3 L’analyse du processus de médiatisation de ce classement a ainsi mis au jour les conditions et les caractéristiques discursives de sa diffusion, de 2003 à 2014. L’approche qui a été privilégiée est longitudinale et basée sur la constitution de corpus de presse exhaustifs (presse écrite généraliste et agences de presse) ainsi que sur des entretiens menés auprès de journalistes et d’acteurs de l’ESR. Compte tenu de la problématique retenue, les critères de constitution des corpus sur la moyenne durée n’ont pas privilégié un type d’organe de presse a priori afin de pouvoir identifier les journaux et les agences de presse qui avaient été leaders. Si la matérialité discursive a été analysée à l’aide d’outils de statistique textuelle (corpus de plus d’un million d’occurrences), les corpus ont également permis de prêter attention à d’autres types de données, comme les organes de presse, la date de traitement ou le profil des acteurs cités ou qui se sont exprimés.

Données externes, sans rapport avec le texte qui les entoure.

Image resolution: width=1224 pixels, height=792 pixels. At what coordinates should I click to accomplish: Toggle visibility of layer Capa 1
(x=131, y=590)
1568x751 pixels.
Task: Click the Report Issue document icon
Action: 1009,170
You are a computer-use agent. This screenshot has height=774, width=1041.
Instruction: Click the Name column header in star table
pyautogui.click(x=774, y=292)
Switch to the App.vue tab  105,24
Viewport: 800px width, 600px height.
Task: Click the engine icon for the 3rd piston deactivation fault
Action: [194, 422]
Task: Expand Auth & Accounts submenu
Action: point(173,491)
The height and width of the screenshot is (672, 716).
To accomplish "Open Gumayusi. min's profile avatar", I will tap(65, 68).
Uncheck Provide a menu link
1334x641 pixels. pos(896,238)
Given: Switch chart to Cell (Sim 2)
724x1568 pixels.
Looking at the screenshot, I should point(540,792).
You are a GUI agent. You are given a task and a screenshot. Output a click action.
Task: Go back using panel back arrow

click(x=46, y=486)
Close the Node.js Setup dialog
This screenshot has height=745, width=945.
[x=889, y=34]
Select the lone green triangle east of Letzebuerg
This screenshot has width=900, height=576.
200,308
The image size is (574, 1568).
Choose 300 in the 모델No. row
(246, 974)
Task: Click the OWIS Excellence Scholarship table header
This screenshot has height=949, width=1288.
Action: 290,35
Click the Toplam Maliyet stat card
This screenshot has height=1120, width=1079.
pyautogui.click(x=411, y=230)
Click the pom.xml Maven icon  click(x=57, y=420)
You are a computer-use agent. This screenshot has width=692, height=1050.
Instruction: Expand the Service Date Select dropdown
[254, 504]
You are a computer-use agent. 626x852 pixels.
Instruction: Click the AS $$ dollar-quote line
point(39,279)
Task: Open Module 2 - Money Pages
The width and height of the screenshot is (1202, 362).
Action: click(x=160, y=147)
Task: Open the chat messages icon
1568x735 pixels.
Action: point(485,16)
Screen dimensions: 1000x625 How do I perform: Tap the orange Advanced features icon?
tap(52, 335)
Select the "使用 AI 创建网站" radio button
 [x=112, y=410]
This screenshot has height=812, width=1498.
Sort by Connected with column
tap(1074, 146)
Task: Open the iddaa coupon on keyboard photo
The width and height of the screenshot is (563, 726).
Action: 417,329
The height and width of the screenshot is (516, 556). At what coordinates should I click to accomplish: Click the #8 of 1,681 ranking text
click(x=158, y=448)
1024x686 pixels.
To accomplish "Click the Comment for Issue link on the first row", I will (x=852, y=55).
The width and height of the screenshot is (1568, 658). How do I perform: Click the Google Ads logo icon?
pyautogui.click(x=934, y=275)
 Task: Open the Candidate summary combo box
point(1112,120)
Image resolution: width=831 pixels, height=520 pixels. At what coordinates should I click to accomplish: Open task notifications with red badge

4 Cette recherche a mis l’accent sur les caractéristiques du processus et sa dimension dynamique et a articulé l’étude du profil des acteurs à celle des discours sur le classement, en accordant à leurs conditions de production une place centrale. Elle a permis d’objectiver les modalités de co-construction du processus, en particulier les rapports de force qui s’exercent dans et par les discours entre les acteurs des champs médiatique, académique et politique. La notion de co-construction permet d’éviter une sur-interprétation des logiques médiatiques, en l’occurrence une forme de médiacentrisme que pourrait induire le recours à des corpus de presse. Il s’agissait de prêter attention aux logiques de presse tout autant qu’aux stratégies d’acteurs en discours, afin de montrer la pluralité des logiques en présence dans le processus de médiatisation et en particulier leur lien avec les débats sur l’ESR, que ce soit les débats de 2003 liés au mouvement mené par des biologistes de l’Institut Cochin qui contestaient la Loi d’orientation et de programmation pour la recherche et l’innovation de 2003 (mouvement qui va s’étendre et conduire à la mise en place d’états généraux de la recherche, de même qu’à la diffusion de deux pétitions) ou bien que ce soit ceux de 2007 en lien avec les mobilisations suscitées par l’adoption en août d’une loi phare du quinquennat de Nicolas Sarkozy à la Présidence de la République, la loi dite LRU (Libertés et Responsabilités de Universités).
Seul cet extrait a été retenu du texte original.